Price risk management training project begins in West Africa

The ICCO launched its project Capacity building on price risk management strategy for cocoa smallholders in Africa in Cameroon and Nigeria in late April, with capacity building workshops held in Yaoundé and Abuja.

Implemented by the well known NGO Twin, the workshops attracted participation from cocoa farmers, co-operatives, producers associations, local banks and government officials. Similar workshops are already planned for Sierra Leone and Togo in the coming months.

The workshop participants discussed the results of a farm survey on the current price-risk management practices adopted in Cameroon and Sierra Leone. It emerged that only five per cent of interviewed cocoa producers are managing their price risk exposure either by negotiating the sale price before the delivery takes place (i.e. forward contracts), or by employing more sophisticated strategies (i.e. futures contracts). Furthermore, most farmers have misconceptions about how the world cocoa price is derived and the role of cocoa futures markets.

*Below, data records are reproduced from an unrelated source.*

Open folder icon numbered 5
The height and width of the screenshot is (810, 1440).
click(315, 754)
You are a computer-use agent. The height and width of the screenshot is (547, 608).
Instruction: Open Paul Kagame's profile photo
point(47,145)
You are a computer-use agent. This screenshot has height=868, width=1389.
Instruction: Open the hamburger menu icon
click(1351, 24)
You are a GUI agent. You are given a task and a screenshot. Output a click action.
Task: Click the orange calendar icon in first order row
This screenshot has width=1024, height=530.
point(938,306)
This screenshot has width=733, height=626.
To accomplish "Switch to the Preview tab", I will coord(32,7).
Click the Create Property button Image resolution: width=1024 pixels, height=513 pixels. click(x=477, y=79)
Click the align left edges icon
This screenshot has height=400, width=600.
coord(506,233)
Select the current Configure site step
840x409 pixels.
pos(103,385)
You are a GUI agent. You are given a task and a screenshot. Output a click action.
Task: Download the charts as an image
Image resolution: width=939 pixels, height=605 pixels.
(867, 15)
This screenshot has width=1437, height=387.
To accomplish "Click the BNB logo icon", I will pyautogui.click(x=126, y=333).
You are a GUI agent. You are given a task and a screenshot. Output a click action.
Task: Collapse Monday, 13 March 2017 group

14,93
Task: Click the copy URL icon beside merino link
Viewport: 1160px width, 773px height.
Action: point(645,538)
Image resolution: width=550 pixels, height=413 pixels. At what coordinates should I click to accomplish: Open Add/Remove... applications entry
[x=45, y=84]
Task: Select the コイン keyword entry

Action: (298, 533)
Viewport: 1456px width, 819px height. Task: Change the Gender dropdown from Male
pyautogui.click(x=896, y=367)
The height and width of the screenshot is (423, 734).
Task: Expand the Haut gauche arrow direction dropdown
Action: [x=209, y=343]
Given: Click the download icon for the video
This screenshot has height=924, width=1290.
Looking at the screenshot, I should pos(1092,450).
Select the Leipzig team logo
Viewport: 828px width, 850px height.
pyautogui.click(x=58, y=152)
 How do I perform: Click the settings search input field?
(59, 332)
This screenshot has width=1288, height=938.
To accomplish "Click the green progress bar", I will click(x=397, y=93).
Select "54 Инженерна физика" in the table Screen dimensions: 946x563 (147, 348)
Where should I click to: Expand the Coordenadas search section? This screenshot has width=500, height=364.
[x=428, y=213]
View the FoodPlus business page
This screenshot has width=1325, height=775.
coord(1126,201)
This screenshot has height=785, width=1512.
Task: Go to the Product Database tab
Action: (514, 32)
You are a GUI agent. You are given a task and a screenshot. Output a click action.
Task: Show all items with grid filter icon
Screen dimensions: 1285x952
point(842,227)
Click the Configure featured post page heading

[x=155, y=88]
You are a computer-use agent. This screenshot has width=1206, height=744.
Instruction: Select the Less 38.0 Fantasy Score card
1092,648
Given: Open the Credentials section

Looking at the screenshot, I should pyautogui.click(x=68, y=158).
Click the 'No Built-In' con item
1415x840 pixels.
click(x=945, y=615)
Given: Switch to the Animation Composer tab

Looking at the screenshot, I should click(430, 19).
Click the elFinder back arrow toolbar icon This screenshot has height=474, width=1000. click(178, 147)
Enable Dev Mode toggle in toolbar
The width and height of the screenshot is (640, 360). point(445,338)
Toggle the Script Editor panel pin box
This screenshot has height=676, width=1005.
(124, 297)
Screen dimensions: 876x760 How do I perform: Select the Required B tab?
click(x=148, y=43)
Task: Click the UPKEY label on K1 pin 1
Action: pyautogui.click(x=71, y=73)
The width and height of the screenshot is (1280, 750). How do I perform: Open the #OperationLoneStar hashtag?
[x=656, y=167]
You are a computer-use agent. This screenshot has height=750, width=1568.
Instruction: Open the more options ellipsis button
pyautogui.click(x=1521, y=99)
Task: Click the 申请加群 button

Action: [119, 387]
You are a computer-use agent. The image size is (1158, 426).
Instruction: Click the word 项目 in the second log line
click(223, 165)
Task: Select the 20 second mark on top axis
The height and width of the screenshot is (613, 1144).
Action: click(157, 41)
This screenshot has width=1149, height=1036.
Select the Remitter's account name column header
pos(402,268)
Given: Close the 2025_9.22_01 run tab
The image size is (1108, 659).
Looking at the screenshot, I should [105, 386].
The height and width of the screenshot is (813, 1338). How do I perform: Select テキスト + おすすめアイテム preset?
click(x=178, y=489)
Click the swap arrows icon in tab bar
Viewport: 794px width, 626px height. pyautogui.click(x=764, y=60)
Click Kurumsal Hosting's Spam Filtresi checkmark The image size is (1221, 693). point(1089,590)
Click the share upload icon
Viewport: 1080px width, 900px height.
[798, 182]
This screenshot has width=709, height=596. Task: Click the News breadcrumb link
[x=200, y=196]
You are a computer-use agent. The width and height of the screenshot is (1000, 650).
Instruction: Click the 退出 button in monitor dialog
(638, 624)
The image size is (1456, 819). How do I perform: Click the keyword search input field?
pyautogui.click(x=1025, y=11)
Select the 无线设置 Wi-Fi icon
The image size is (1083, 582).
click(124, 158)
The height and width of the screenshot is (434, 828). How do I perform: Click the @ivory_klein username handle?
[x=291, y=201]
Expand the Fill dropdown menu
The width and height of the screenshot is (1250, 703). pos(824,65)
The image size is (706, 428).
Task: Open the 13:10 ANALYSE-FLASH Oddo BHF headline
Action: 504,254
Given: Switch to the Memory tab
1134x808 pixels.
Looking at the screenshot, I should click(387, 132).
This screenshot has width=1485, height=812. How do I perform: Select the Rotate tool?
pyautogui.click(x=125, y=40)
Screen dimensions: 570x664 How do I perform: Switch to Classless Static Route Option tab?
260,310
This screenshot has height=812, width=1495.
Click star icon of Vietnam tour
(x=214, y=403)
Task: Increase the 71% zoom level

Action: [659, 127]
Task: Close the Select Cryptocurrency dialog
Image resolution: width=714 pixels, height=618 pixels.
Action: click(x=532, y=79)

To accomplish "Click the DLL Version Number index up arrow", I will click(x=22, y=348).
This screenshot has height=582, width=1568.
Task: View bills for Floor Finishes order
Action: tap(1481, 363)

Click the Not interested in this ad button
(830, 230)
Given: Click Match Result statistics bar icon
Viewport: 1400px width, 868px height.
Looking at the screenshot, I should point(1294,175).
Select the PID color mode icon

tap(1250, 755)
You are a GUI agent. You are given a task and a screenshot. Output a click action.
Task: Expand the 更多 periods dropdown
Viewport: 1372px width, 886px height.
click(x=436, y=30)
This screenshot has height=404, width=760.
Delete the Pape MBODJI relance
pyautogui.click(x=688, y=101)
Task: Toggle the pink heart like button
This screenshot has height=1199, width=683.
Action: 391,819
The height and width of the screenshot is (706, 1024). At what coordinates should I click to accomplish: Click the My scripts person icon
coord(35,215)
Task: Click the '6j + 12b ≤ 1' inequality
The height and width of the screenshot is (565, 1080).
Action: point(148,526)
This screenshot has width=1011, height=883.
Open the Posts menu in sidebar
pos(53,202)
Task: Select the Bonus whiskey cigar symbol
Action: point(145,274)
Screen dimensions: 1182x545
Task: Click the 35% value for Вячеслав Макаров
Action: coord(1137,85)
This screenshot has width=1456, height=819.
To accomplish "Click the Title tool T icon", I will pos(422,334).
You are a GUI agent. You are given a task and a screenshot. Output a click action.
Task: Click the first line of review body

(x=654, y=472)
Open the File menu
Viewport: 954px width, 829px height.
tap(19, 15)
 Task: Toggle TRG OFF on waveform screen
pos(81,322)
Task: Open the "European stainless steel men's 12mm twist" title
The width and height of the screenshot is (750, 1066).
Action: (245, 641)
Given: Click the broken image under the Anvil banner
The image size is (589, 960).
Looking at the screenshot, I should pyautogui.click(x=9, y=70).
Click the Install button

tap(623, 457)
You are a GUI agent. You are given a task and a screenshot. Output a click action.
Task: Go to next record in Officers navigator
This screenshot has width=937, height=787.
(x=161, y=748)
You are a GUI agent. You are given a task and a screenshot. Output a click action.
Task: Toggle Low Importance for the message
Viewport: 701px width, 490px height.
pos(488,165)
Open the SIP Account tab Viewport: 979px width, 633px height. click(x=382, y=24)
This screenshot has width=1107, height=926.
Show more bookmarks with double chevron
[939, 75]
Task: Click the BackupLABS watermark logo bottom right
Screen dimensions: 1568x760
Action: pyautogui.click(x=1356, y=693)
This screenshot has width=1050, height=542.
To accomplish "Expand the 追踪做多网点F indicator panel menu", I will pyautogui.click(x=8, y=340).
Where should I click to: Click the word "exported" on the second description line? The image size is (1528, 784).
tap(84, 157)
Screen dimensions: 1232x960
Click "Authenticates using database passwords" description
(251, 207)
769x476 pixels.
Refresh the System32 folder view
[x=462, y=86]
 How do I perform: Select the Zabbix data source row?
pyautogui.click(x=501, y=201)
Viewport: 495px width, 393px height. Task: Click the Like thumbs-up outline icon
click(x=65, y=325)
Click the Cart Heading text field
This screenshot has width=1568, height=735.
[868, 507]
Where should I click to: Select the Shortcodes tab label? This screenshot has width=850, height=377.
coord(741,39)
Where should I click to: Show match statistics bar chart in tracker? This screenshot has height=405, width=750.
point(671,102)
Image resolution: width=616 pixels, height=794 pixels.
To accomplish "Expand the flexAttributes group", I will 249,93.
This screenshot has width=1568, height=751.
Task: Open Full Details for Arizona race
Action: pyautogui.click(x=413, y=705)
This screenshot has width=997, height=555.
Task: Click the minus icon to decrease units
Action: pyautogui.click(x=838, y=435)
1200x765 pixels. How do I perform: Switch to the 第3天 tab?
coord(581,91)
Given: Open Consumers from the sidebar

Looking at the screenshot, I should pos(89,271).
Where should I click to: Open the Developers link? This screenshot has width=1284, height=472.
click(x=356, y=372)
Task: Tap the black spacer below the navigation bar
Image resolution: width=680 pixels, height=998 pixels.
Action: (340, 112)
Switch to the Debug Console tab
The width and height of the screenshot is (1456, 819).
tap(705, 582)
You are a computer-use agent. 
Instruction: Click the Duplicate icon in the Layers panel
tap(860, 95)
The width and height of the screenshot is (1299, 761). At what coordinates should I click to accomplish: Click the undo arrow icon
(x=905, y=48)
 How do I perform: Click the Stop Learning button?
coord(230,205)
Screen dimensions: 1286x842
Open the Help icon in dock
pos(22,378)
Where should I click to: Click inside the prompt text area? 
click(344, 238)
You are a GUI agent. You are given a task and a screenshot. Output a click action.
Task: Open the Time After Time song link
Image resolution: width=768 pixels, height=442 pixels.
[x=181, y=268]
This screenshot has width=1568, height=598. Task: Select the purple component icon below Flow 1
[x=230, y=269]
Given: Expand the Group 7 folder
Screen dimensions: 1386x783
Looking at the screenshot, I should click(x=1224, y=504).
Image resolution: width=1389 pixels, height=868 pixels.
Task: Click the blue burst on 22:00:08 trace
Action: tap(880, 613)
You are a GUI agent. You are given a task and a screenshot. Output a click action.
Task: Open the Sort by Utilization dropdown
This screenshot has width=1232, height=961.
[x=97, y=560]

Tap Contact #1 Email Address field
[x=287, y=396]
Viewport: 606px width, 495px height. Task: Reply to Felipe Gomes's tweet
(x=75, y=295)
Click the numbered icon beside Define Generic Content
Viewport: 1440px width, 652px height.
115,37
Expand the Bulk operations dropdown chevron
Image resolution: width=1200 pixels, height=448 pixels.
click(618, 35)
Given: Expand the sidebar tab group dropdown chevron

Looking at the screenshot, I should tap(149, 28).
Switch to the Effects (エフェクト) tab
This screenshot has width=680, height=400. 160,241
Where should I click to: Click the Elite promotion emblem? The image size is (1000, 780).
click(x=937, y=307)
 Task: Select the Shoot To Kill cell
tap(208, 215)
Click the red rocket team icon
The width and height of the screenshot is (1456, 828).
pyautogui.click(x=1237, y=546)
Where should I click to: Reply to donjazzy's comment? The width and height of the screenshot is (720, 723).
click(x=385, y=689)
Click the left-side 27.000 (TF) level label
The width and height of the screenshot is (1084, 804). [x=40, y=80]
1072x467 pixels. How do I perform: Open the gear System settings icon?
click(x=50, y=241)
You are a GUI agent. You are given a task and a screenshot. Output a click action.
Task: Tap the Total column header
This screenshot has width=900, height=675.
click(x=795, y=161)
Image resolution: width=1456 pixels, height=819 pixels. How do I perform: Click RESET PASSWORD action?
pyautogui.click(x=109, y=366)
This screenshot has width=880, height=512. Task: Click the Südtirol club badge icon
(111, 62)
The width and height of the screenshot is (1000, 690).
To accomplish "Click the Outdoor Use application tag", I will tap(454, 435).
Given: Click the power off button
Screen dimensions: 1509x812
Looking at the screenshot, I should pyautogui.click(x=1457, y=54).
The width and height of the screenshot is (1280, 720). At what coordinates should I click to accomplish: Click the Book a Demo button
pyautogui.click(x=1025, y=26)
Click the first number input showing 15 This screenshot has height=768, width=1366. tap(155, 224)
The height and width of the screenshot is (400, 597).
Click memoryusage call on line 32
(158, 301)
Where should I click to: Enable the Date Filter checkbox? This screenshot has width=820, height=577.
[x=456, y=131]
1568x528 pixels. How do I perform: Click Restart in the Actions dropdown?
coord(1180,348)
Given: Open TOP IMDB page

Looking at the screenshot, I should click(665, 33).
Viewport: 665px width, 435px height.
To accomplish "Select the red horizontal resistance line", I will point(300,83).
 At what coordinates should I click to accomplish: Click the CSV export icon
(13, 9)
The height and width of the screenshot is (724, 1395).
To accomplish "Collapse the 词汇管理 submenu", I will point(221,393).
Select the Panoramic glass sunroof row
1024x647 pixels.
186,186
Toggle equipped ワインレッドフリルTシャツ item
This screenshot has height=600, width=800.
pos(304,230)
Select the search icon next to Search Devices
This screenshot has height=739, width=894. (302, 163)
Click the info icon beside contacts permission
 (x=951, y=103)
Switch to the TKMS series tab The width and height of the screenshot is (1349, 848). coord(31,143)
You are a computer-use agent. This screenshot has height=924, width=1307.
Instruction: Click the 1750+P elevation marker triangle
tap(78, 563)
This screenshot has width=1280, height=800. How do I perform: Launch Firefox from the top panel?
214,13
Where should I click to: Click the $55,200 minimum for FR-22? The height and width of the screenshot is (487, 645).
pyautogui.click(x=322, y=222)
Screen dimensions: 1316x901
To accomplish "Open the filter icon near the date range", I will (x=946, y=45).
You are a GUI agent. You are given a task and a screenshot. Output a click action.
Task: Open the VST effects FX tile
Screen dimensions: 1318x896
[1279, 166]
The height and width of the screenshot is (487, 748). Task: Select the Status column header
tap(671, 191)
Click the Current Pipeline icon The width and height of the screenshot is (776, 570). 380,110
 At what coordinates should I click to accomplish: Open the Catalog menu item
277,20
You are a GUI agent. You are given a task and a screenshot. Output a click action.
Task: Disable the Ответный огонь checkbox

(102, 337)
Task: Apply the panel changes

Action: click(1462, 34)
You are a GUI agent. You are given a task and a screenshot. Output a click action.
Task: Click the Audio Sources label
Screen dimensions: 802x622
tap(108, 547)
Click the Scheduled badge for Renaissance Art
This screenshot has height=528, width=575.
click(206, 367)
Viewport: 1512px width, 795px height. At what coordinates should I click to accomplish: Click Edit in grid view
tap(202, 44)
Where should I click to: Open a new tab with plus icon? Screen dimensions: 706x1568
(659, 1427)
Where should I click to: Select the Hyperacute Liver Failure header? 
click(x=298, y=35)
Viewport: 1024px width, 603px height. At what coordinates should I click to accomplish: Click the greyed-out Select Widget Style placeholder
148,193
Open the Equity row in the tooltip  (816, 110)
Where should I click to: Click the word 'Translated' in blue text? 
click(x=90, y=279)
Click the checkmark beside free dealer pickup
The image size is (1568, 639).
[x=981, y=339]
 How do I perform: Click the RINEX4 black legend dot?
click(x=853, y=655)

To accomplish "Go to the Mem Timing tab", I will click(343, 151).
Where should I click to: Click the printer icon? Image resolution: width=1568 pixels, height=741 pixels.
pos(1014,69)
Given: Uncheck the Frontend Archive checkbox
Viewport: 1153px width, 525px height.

After this initial stage in the capacity building process, local cocoa stakeholders will go on to attend an intense training programme to fill these knowledge gaps. Subsequently, the Project Co-ordinators of each implementing country will contract some of these trained stakeholders to provide technical assistance to cocoa co-operatives on the ground.

The ultimate project goal is to increase the awareness of local cocoa stakeholders about price risk and about the means to reduce its detrimental effects on farm income. Indeed, the mitigation of the farm gate price risk is one of the pillars underpinning the reduction of the poverty level of cocoa farmers. Specifically reducing income uncertainty puts producers in a better position to plan both their current farm management practices, and their investment decisions. By doing so, positive spill over effects are expected on farm productivity.

The current project has been made possible by project grants from the Common Fund for Commodities (CFC) and the Agence Française de Développement (AFD).